Input records:
##########

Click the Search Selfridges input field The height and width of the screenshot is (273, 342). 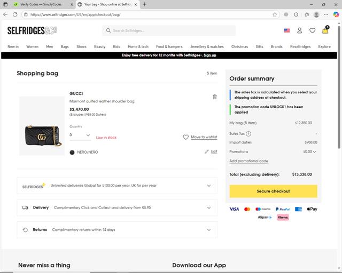click(x=168, y=30)
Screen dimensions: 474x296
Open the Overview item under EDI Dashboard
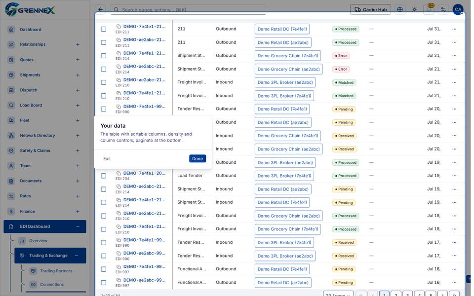tap(38, 241)
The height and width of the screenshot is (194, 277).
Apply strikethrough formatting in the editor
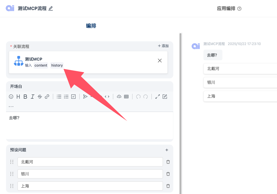40,97
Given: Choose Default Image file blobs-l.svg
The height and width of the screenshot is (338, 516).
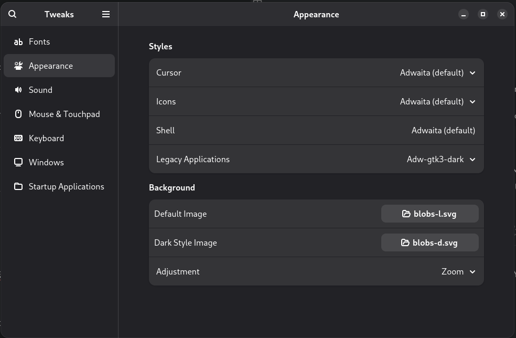Looking at the screenshot, I should [x=429, y=214].
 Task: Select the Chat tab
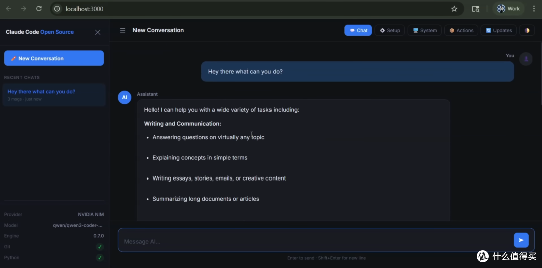click(358, 30)
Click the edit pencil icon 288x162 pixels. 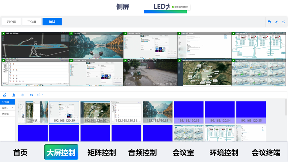click(x=276, y=22)
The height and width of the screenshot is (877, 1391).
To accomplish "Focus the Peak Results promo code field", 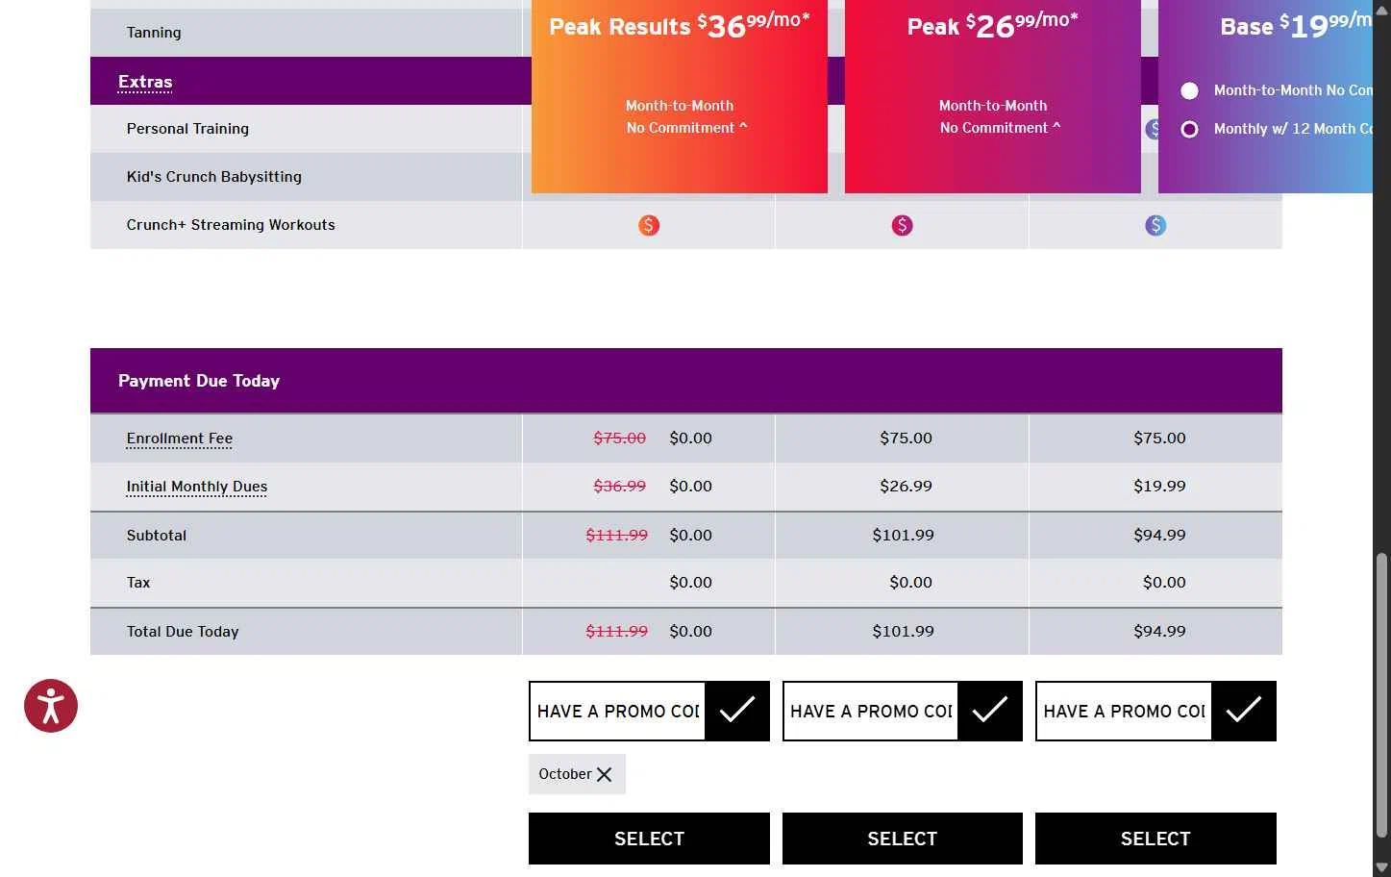I will coord(618,711).
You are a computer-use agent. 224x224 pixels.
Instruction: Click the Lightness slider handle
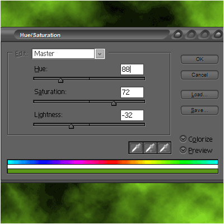(71, 126)
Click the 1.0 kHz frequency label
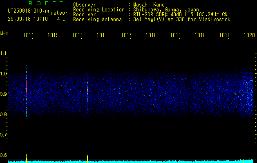The image size is (257, 163). click(4, 74)
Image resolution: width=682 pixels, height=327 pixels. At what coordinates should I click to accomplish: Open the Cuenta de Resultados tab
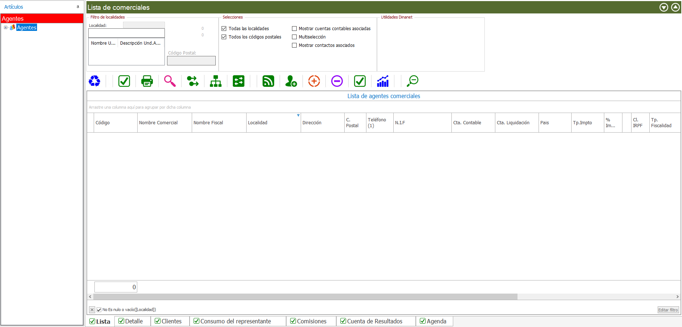[374, 321]
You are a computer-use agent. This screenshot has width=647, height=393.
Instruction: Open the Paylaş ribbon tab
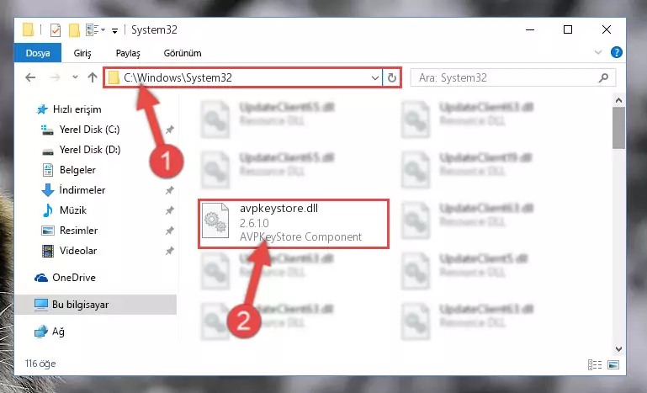pos(128,53)
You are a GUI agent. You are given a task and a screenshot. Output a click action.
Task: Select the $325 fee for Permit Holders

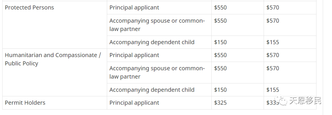(220, 103)
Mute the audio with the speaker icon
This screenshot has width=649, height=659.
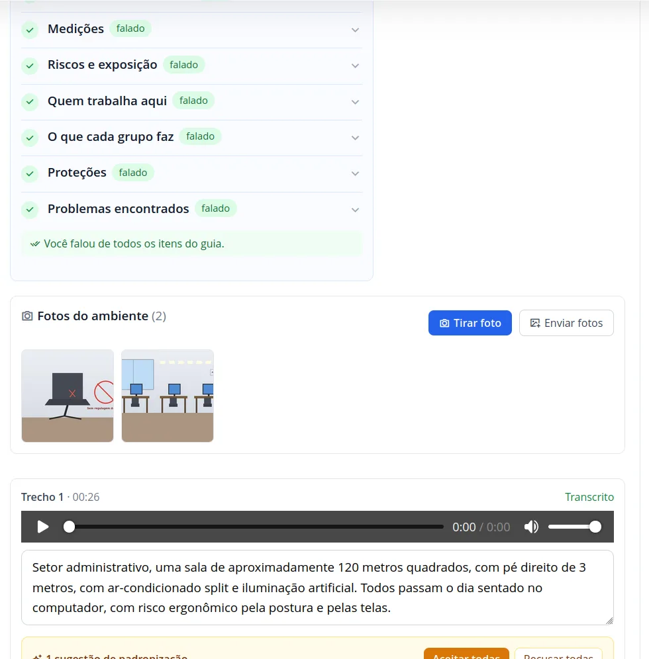[x=531, y=527]
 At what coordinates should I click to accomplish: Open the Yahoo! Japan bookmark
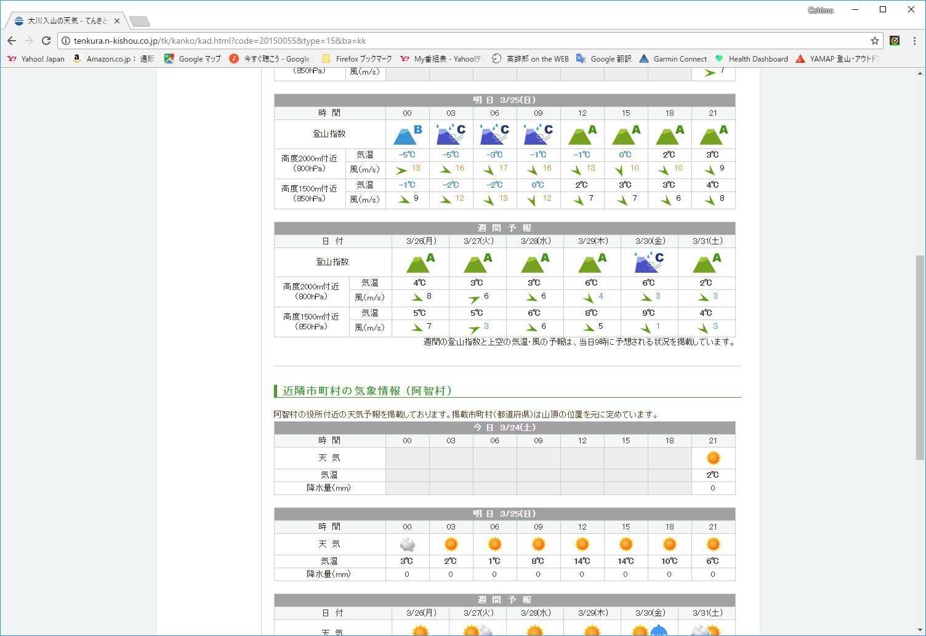tap(36, 59)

##########

Find every line above where the word "computer" occurs, and copy that line.

Written answer:
You are a computer-use agent. 224x224 pixels.
You are a computer-use agent. This screenshot has width=647, height=393.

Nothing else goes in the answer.